Cambodia blocks 17 media websites before vote

Independent media sites taken offline for 48 hours as Cambodians prepare to vote on Sunday in a controversial election.


The Phnom Penh Post was among those taken offline for 48 hours by the government [Erin Handley/Al Jazeera]
The Phnom Penh Post was among those taken offline for 48 hours by the government [Erin Handley/Al Jazeera

Phnom Penh, Cambodia – The government blocked access to independent media websites just hours before polling in the country’s controversial national election begins.
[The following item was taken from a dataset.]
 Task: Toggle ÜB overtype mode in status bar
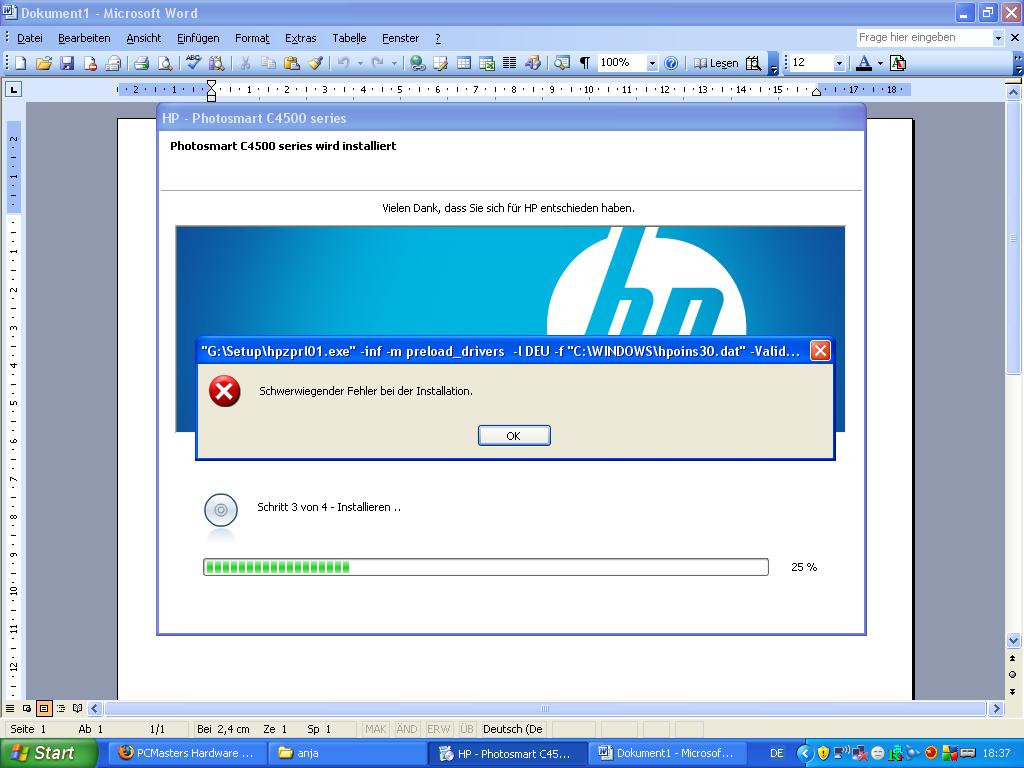[466, 729]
Phos Sovann, director general of information and broadcasting at the Information Ministry, confirmed a total of 17 websites – including Voice of America, Radio Free Asia (RFA), Voice of Democracy, and the Phnom Penh Post – had been targeted.

“We requested to our committee members, along with the Ministry of Interior and Ministry of Telecommunications, to close those websites down,” he said.
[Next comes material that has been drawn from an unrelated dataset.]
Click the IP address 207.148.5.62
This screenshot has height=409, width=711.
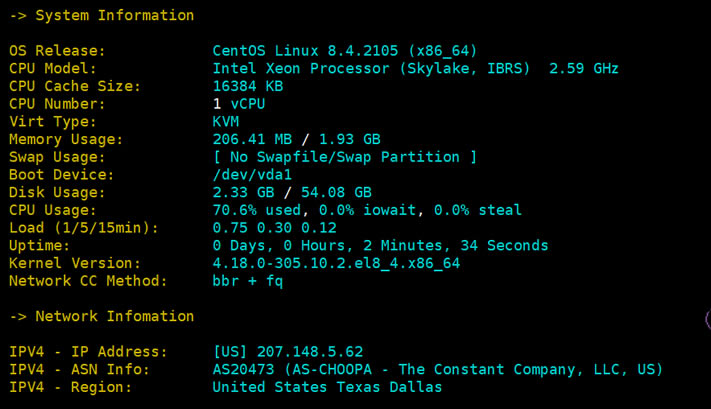[x=310, y=351]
The National Election Committee requested political parties and media outlets to “remain silent” for a 24-hour period in advance of election day on Sunday.

The government edict comes a week after a sudden proliferation of WhatsApp groups, in which potentially hundreds of Cambodians found themselves added to chats through the Facebook-owned messenger service.


Five things to know about Cambodia’s general election

Sovann requested internet service providers to block the sites for 48 hours, while other news sites friendly to strongman Prime Minister Hun Sen‘s regime remained accessible online.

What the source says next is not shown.